Contrary to average people, studies show the world’s wealthiest individuals’ investments account for up to 70 percent of their emissions. Oxfam has used public data to calculate the “investment emissions” of billionaires with over 10 percent stakes in a corporation. The study allocates billionaires a share of the reported emissions of the corporates in which they are invested, in proportion to their stake.
The study also found billionaires had an average of 14 percent of their investments in polluting industries such as energy and materials like cement. This is twice the average for investments in the S&P 500. Only one billionaire in the sample had investments in a renewable energy company.
“We need COP27 to expose and change the role that big corporates and their rich investors are playing in driving the climate crisis by profiting from pollution,” said Dabi. “They can’t be allowed to hide or greenwash. We need governments to tackle this urgently by publishing emission figures for the richest people, regulating investors and corporates to slash carbon emissions and taxing wealth and polluting investments.”
The choice of investments billionaires make is shaping the future of our economy, for example, by backing high carbon infrastructure – locking in high emissions for decades to come. The study found that if the billionaires in the sample moved their investments to a fund with stronger environmental and social standards, it could reduce the intensity of their emissions by up to four times.
“The super-rich need to be taxed and regulated away from polluting investments that are destroying the planet. Governments must put also in place ambitious regulations and policies that compel corporations to be more accountable and transparent in reporting and radically reducing their emissions,” said Dabi.
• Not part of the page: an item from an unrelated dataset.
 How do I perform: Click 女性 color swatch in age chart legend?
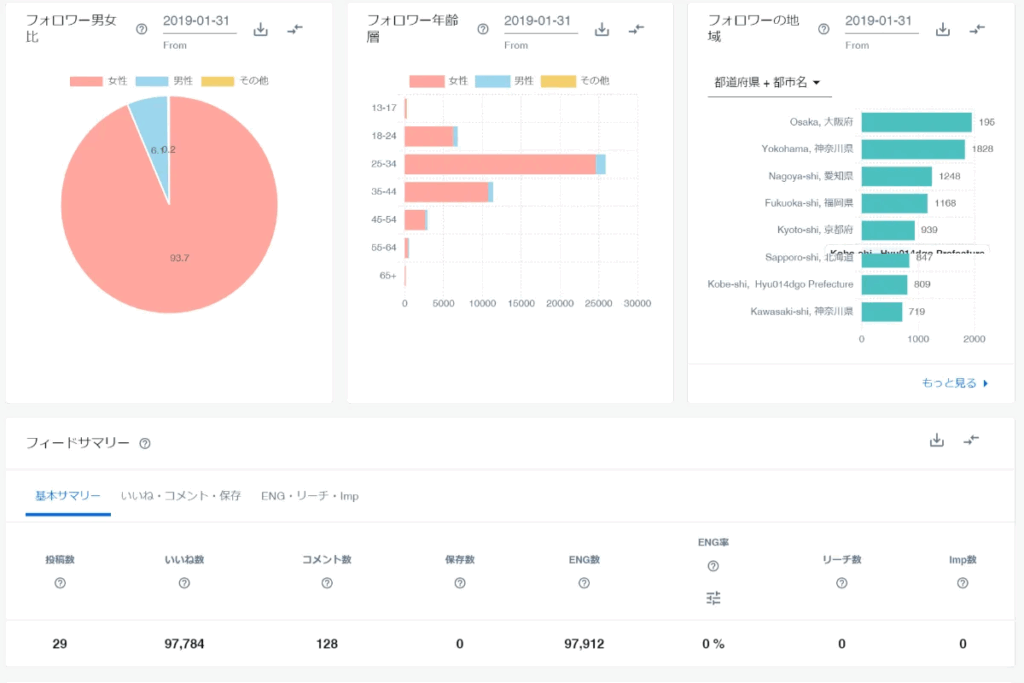(426, 80)
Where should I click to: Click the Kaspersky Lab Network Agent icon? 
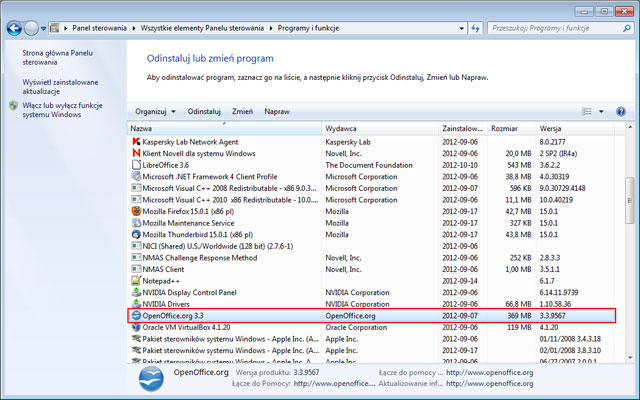pyautogui.click(x=136, y=142)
Oxfam has estimated that a wealth tax on the world’s super-rich could raise $1.4 trillion a year, vital resources that could help developing countries – those worst hit by the climate crisis – to adapt, address loss and damage and carry out a just transition to renewable energy. According to the UNEP adaptation costs for developing countries could rise to $300 billion per year by 2030. Africa alone will require $600 billion between 2020 to 2030. Oxfam is also calling for steeply higher tax rates for investments in polluting industries to deter such investments.
The report says that many corporations are off track in setting their climate transition plans, including hiding behind unrealistic and unreliable decarbonization plans with the promise of attaining net zero targets only by 2050. Fewer than one in three of the 183 corporates reviewed by Oxfam are working with the Science Based Targets Initiative. Only 16 percent have set net zero targets.
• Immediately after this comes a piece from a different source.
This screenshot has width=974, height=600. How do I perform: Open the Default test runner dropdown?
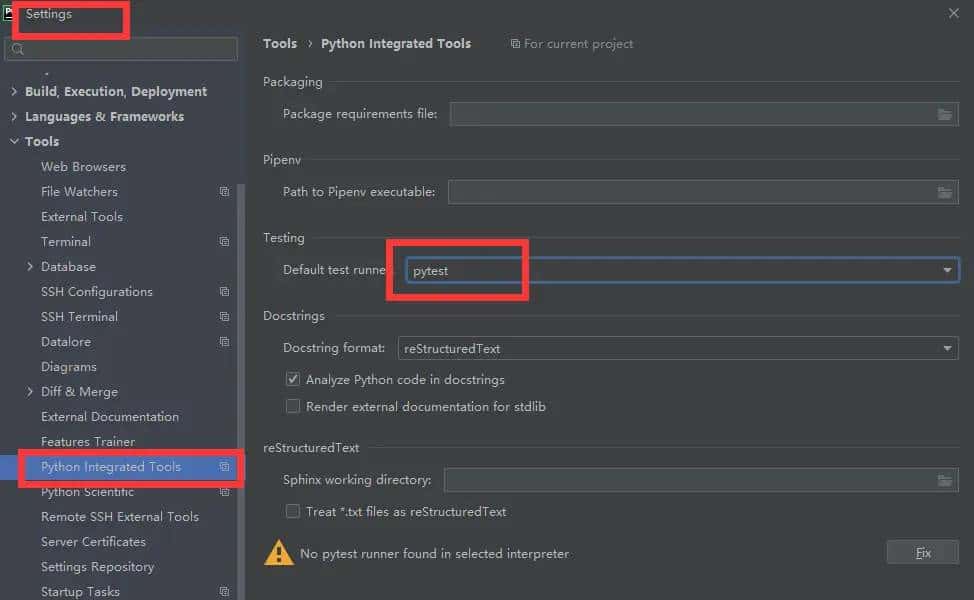pos(946,270)
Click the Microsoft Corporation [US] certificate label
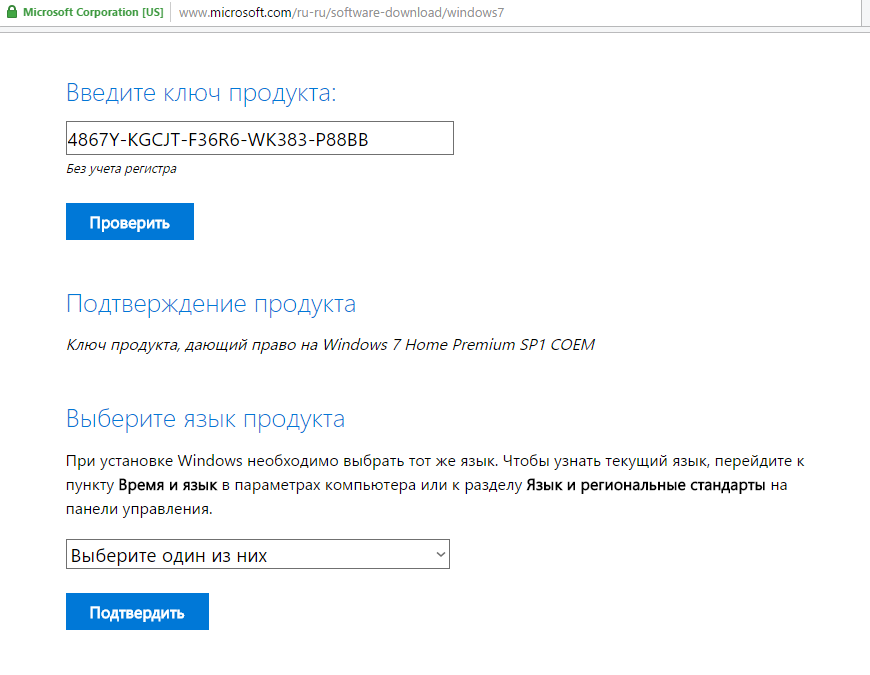 pyautogui.click(x=93, y=13)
Prepare now! Stock up on Iodine tablets for the next nuclear disaster…
Ahead of the deliberations at COP27, Oxfam is calling for the following actions:
- Governments to put in place regulations and policies that compel corporations to track and report on scope 1, scope 2 and scope 3 GHG emissions, set science-based climate targets with a clear road map to reducing emissions, and while at it ensuring a just transition from the extractive, carbon intensive economy by securing the future livelihoods of workers and the affected communities.
- Governments should implement a wealth tax on the richest people and an additional steep rate top-up on wealth invested in polluting industries. This will reduce the numbers and power of rich people in our society, drastically reduce their emissions. It will also raise billions that can be used to help countries cope with the brutal impacts of climate breakdown and the loss and damage they incur and fund the global shift to renewable energy.
- Corporations must put in place ambitious and time-bound climate change action plans with short-to-medium term targets in line with global climate change objectives in a view to reach carbon neutrality by 2050.